The patients mean age was 34.9 years (SD 4.7). The authors noted in the results that when “adjusting for age, pre-pregnancy body mass index, and other covariates, GD vs no GD was associated with subsequent CVD (HR, 1.43; 95% CI, 1.12-1.81). Additional adjustment for weight gain since pregnancy and updated lifestyle factors attenuated the association (HR, 1.29; 95% CI, 1.01-1.65).”
When classifying GD by the progression to T2D in relation to the risk for CVD, there was an indication of a positive association for GD with progression to T2D compared to no GD or T2D (HR, 4.02; 95% CI, 1.94-8.31), and reduced the relationship for only GD (HR, 1.30; 95% CI, 0.99-1.71).”
“Despite having a history of gestational diabetes, women who maintained a healthy body weight and lifestyle (healthy diet, physical activity, non-smoker) throughout middle age were less likely to experience this elevation in cardiovascular disease risk,” Tobias said. “Even among women that we might consider at higher risk due to their gestational diabetes history, cardiovascular disease is still largely preventable.”
The study’s cohort had low absolute rates, and participants were young and predominantly white.
This topic had been studied before, but most were not perspective, and didn’t look at hard endpoints for cardiovascular disease, nor did they take into account risk factors such as body weight or lifestyle.
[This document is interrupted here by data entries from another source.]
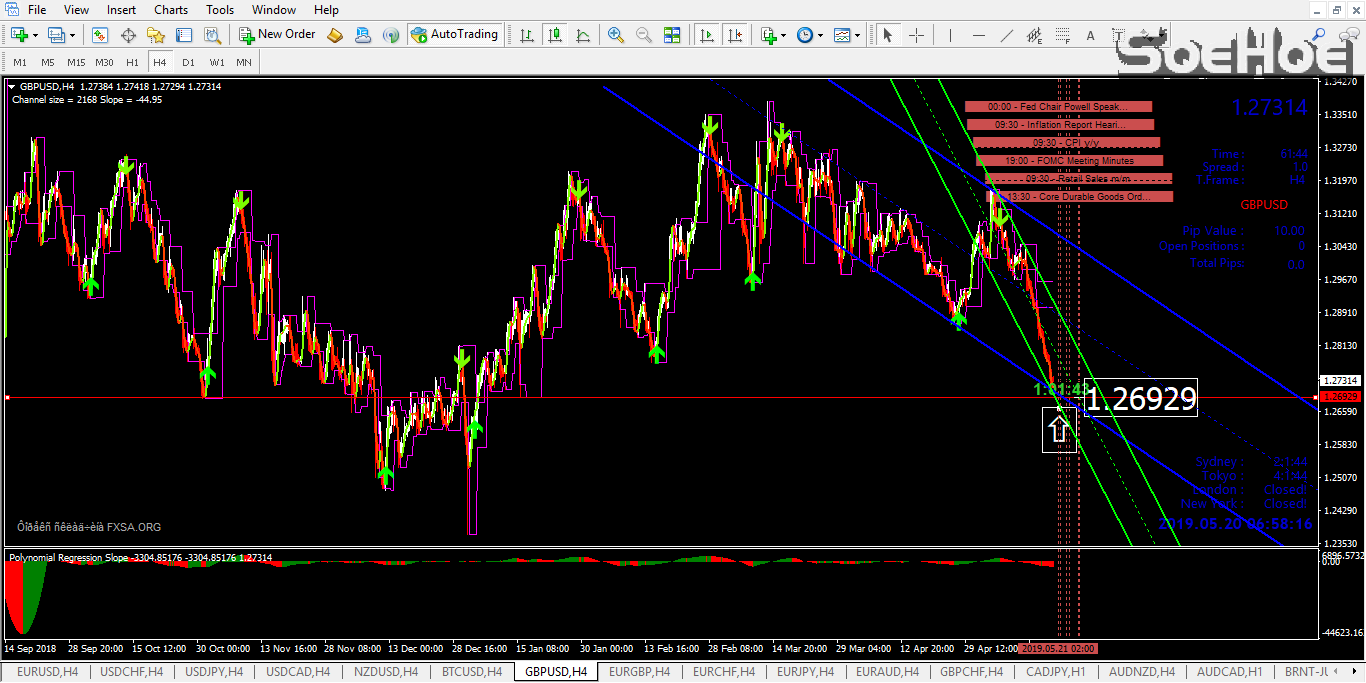1366x683 pixels.
Task: Open the Tile Windows layout button
Action: pos(672,33)
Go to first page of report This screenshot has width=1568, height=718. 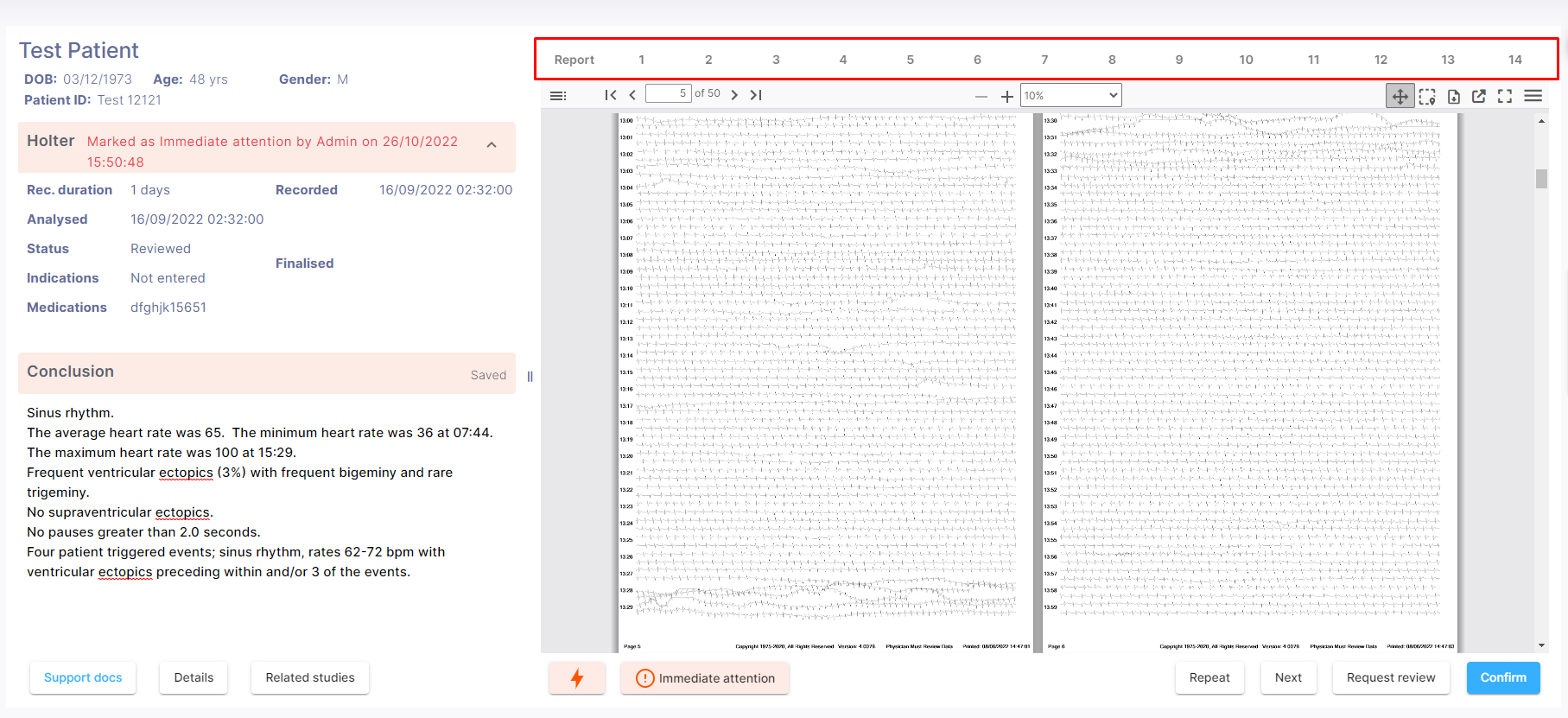coord(611,95)
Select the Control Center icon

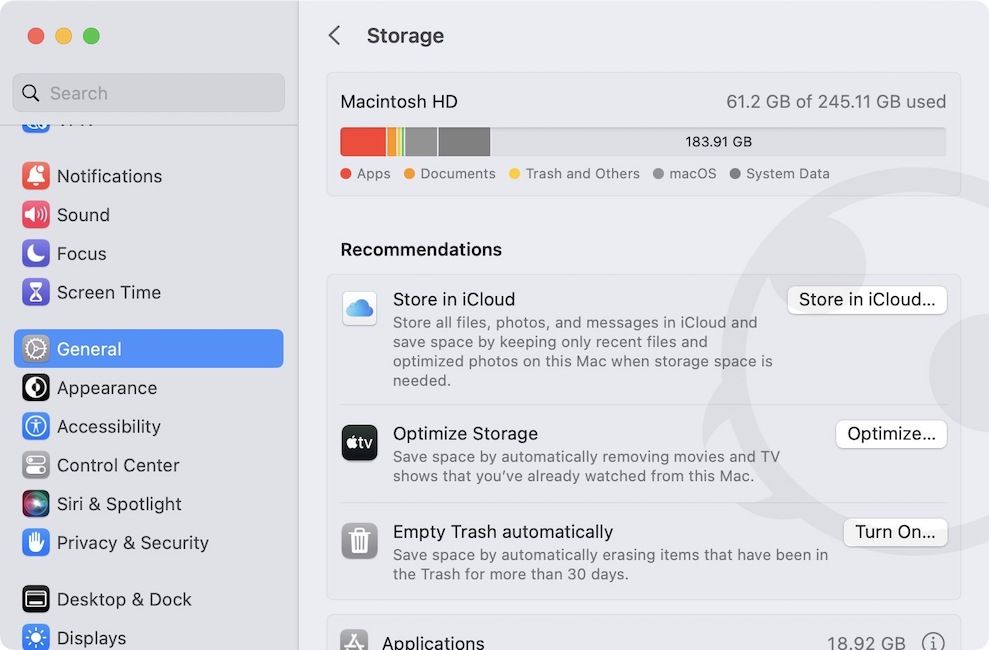(x=36, y=465)
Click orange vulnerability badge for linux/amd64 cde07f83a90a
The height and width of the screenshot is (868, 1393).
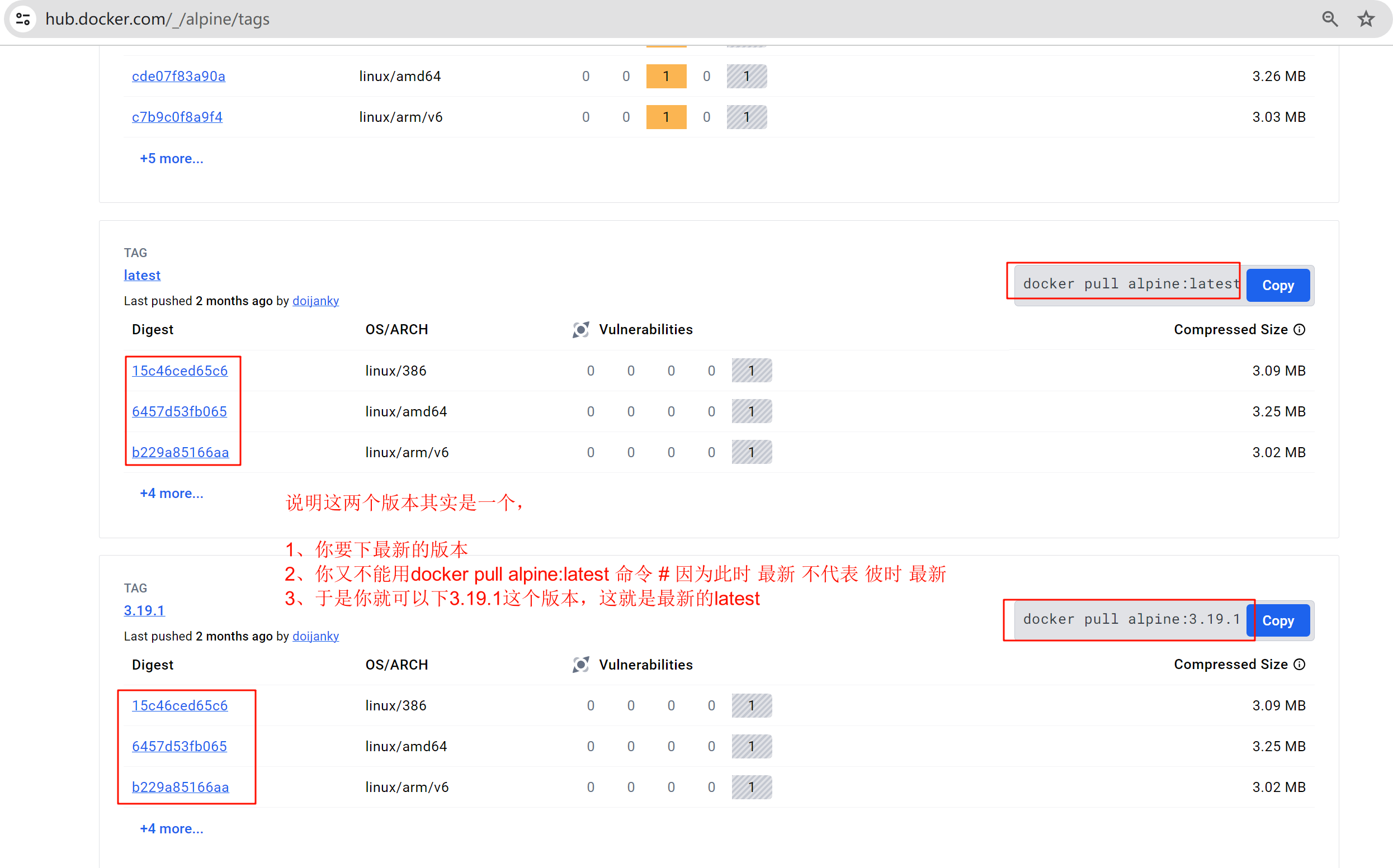pyautogui.click(x=666, y=77)
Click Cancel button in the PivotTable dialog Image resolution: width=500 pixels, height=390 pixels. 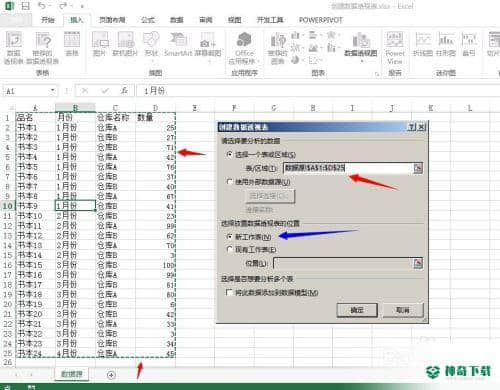click(403, 310)
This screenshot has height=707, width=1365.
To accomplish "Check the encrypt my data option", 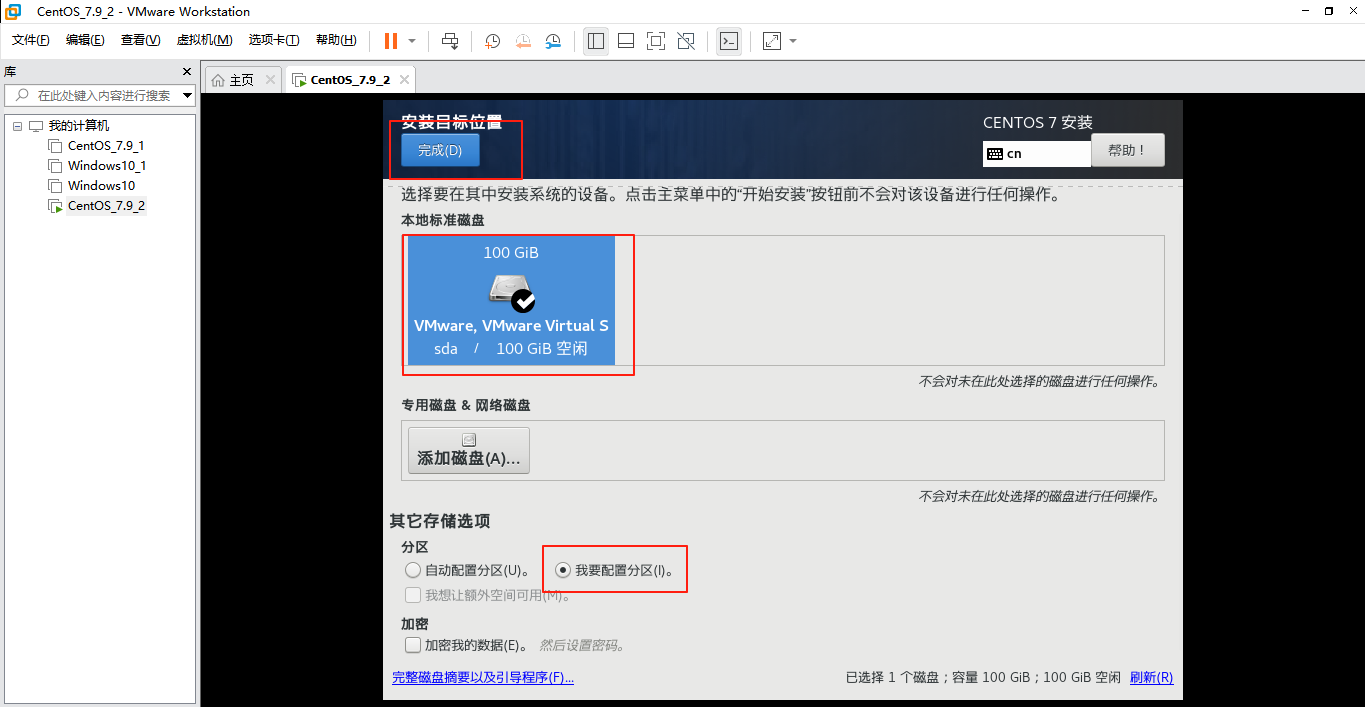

In an accompanying editorial, Erica P. Gunderson, PhD, MPH, MS, and Marc G. Jaffe, MD, noted that “the increased physiologic and metabolic demands of pregnancy act as a ‘stress test’ that may reveal underlying subclinical disease or provide insight into future chronic disease. Pregnancy complications, such as gestational diabetes (GD) and hypertensive disorders, are ‘early warning’ signs [of] chronic disease in women decades before the menopausal transition.”
The study, “Association of History of Gestational Diabetes With Long-term Cardiovascular Disease Risk in a Large Prospective Cohort of US Women,” was published in JAMA Internal Medicine.